Connecting tools from quantum field theory and discrete algebra, her thesis forms a single, elegant picture about the ways that two-dimensional surfaces can live in four-dimensional space. Her methodology reframes easy-to-understand techniques from three dimensions so that they can be applied to work in four dimensions.
She feels that she has been working on the thesis for longer than her time at Amherst. “I conceptualize everything that happened [in my life] starting in my junior year [of high school], with the moment I [learned about] calculus. So my thesis has been a really nice sort of capstone and coalescing all of the things I’ve been interested in over the last six years,” Rosevear said.
She also spent her time at Amherst deeply involved in theater with the Green Room, which she notes is “a part of the way in which I found community in college that I didn’t have in high school.” She had her first role during the spring semester of her first year, and even considered being a theater and dance major for a time.
Theater at Amherst has been a learning experience for Rosevear, especially because she had not acted seriously before. “I was behind a lot of the other people because a lot of people did theater in high school,” she said. “So I worked really hard to get the acting roles I wanted and mostly didn’t, right up until the show that I’m currently in: ‘The Bacchae,’ where I will be starring as Dionysus. It’s kind of my dream role, and I finally got it at the very end of college.”

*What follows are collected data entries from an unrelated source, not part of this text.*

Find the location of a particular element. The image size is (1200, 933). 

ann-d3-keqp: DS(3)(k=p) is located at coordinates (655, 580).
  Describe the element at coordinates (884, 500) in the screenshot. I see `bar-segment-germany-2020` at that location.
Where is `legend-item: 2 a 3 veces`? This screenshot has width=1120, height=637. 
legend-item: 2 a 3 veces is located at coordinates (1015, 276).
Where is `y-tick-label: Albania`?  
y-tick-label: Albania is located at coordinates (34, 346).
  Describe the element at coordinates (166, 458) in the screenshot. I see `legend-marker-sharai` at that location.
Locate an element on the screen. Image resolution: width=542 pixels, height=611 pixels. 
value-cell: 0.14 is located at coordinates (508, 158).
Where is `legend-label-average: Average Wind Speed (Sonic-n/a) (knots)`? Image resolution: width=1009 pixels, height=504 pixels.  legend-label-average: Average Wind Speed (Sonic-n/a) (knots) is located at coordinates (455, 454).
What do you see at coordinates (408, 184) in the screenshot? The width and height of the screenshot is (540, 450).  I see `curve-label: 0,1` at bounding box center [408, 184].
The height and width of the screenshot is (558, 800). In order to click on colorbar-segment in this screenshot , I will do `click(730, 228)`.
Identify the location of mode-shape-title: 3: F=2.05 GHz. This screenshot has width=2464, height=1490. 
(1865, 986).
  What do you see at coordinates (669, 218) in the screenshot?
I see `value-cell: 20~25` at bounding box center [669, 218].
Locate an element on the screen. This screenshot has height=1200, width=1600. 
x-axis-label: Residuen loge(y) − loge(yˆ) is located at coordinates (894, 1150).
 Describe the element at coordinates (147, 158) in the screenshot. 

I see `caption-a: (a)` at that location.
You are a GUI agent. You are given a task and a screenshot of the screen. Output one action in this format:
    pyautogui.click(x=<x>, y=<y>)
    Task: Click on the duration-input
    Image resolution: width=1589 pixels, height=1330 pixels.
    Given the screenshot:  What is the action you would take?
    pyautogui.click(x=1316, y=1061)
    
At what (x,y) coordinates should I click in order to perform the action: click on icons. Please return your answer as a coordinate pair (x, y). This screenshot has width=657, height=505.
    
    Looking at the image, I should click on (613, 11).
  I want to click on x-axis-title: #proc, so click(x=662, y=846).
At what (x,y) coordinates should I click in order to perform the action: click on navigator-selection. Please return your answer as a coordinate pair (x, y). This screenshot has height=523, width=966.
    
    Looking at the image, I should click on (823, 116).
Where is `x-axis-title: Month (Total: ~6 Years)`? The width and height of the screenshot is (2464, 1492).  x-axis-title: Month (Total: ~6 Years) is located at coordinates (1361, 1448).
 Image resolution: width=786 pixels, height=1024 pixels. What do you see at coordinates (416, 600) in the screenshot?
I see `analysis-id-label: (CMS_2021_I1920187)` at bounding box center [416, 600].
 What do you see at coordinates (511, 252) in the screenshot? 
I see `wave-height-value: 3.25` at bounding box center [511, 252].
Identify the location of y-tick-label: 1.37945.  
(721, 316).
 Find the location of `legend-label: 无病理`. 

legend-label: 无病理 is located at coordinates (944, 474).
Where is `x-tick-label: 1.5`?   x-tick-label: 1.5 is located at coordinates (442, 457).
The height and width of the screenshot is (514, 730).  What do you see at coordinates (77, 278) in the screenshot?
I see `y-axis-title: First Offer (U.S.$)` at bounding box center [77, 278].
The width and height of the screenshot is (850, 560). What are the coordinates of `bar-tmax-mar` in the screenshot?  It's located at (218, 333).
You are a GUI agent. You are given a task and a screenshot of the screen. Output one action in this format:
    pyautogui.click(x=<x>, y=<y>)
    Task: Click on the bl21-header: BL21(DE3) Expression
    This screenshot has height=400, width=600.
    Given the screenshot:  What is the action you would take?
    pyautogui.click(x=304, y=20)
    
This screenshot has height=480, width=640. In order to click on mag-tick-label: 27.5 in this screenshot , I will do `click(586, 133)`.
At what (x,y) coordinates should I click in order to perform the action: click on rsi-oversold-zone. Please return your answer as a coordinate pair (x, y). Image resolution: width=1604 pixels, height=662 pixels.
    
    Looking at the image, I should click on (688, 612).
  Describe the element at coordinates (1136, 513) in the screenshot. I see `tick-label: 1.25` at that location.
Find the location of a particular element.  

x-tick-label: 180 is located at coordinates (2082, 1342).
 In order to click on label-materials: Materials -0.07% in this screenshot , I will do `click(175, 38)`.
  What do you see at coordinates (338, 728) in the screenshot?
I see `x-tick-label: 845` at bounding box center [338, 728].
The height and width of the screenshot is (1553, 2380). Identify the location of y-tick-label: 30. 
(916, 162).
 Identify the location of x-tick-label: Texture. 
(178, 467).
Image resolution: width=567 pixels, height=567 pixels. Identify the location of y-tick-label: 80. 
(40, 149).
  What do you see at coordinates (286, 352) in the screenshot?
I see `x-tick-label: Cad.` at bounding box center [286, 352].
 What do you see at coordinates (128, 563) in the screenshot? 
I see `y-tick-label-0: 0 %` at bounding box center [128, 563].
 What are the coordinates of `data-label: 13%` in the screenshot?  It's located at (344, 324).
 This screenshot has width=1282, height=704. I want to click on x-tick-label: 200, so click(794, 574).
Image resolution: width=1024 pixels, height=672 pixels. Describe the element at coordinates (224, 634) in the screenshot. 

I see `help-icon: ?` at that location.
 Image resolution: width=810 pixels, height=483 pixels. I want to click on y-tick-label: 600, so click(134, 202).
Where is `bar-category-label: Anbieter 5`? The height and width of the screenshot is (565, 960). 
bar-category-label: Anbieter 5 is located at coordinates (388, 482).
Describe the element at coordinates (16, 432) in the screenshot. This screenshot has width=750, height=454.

Going forward, Rosevear will be pursuing a Ph.D. in pure math at the University of California, Berkeley. From there, she hopes to enter academia, get a post-doctorate degree, and maybe a tenured position at an education-minded institution like Amherst.
Finally, I asked her what advice she would give to herself a few years ago. She responded, “A lot of my story is characterized by me taking these leaps that were terrifying, and there were leaps I didn’t make because they were too terrifying. I think all of the best opportunities that have come to me in college have come from me stepping out of my comfort zone and just doing something that I’d been thinking about doing. That’s what transitioning was: just going for it.”
To put it simply, she says: “Don’t be afraid.”